Using a Raspberry Pi for a DNS and DHCP Server
In my house, I would like to connect various systems to each other over the network. Unfortunately, the various wireless routers we have don’t really support DNS for our local systems. This was especially frustrating when trying to leverage CUPS printing from Windows 10 machines–the URL wasn’t to the CUPS printer wasn’t particularly stable nor guaranteed to work via a system name.
To solve this, I employed a Raspberry Pi to serve as my local DHCP and DNS server. With that combination, it was fairly easy to provide DNS services for my local machines.
I followed the instructions found at http://www.andrewoberstar.com/blog/2012/12/30/raspberry-pi-as-server-dns-and-dhcp , which was quite helpful. But, I did run into a few things.
First, the instructions did not mention the fact that the Raspberry Pi itself needed to have a static IP. I knew that and fixed it before moving on with the instructions. Not being a heavy Debian user, I used https://www.modmypi.com/blog/tutorial-how-to-give-your-raspberry-pi-a-static-ip-address to provide an example of how to configure the Pi with a static IP.
Second, it is worth noting that the preferred way of modifying the dnsmasq setup is to create a file in “/etc/dnsmasq.d” with the modified settings. In my case, I copied the default “/etc/dnsmasq.conf” file into “/etc/dnsmasq.d” with a new name and modified the file.
Third, I setup the DHCP server with the following two additions to the configuration:
dhcp-range=192.168.0.50,192.168.0.99,12h
dhcp-option=3,192.168.0.1
The first is necessary to define a range of IPs to use for DHCP. The second is necessary to set the IP of the gateway that gets advertised via DHCP. Setting the gateway is necessary in my case because the Raspberry Pi is not the gateway and dnsmasq assumes that the server is running on the gateway unless told otherwise. Of course, the actual IP range and gateway is dependent on your local network configuration.
With this in place, we can now connect to various systems in the house by name and I hope that configuring Windows 10 machines to connect to my CUPS print server goes more smoothly.
(Update 8/11/2016)
I wanted to find some way to control the access of our kids to our network, especially, they are grounded for some reason or another. What I discovered was that dnsmasq has some very nice facilities to control access by ignoring DHCP requests by specific machines based on their MAC addresses. While there can be other approaches, this has worked quite well, especially, when the users can’t or don’t know how to set a static IP on their machine.
The implementation is quite simple. First, I reduced the length of the DHCP leases to just one hour as follows: dhcp-range=192.168.0.50,192.168.0.99,1h This is different from the line above in my original post, which provided a 12-hour lease.
Second, you create a list of MAC addresses and tag them. Here is an example:
# "kid" computer
dhcp-host=00:11:22:33:44:55,set:kid
# "kidPhone"
dhcp-host=66:77:88:99:AA:BB,set:kid
# kid's tablet
dhcp-host=CC:DD:EE:FF:00:11,set:kid
# Test VM dhcp-host=22:33:44:55:66:77,set:vmtest
# TV dhcp-host=88:99:AA:BB:CC:DD,set:tv
In the example above, I am using 3 tags: kid, vmtest, and tv.

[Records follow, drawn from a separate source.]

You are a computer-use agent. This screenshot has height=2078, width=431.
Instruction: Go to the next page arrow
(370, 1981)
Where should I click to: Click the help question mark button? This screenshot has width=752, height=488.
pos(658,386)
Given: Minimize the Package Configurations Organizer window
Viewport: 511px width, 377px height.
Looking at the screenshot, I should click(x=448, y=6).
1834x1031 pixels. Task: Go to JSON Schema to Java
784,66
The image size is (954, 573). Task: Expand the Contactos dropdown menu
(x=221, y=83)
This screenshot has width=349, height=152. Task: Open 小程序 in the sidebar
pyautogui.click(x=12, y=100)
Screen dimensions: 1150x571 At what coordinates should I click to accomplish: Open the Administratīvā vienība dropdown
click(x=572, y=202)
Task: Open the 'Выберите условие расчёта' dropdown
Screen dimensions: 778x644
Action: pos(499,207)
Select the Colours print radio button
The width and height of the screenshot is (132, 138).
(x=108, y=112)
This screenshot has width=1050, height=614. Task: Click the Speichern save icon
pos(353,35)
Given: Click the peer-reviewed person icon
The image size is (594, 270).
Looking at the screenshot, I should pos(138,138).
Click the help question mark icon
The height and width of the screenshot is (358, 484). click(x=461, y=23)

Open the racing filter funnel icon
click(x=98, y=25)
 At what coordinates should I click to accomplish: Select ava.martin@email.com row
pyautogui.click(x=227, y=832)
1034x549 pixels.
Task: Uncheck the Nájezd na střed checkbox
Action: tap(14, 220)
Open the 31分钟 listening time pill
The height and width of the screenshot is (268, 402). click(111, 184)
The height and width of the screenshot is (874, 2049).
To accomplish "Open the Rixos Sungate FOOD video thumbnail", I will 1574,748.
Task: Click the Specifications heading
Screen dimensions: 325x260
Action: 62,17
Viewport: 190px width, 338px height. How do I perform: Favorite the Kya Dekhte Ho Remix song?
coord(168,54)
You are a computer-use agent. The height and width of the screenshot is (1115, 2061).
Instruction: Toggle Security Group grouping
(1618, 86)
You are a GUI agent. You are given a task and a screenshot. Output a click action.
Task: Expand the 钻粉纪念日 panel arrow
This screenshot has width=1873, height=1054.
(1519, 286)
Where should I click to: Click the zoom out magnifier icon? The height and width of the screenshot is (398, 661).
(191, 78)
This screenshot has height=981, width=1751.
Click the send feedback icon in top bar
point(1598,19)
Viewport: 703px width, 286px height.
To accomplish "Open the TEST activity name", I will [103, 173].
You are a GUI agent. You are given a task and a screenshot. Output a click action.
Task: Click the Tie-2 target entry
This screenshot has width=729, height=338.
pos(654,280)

Next, you can add lines like the following to ignore DHCP requests based on the tags:
# dhcp-ignore=tag:kid
# dhcp-ignore=tag:vmtest
dhcp-ignore=tag:tv
In this example, only the MAC addresses tagged with tv are ignored. If I uncommented, the line with the kid tag, then all three machines tagged with the kid tag would be ignored once I restarted dnsmasq. By having commented-out lines ready to go, it is easy to remove the comment and restart dnsmasq to start ignoring DHCP requests from the tagged machines. When I want to enable DHCP support for tagged machines, I simply comment out the line and restart dnsmasq.
When I have a little time, I plan to create some Python or Node.js scripts to provide some automation of this approach to blocking. For instance, I can run these scripts with cron to update the localized dnsmasq.conf file based on times of day and/or the day of the week. Further, I think it would be nice to provide a web interface for controlling this. Finally, I had the idea that I could have some software to create “one-time” passwords that could be used to allow the kids to enable their Internet access. I would have the system generate the “one-time” passwords and I could pass the “one-time” passwords on to the kids once they have done their homework, chores, etc. allowing the kids to enable the Internet for themselves while I am away from home.
Anyway, dnsmasq is a very handy, powerful tool. While it isn’t designed to handle enterprise-level installations (based on the dnsmasq site), it is plenty powerful for small installations.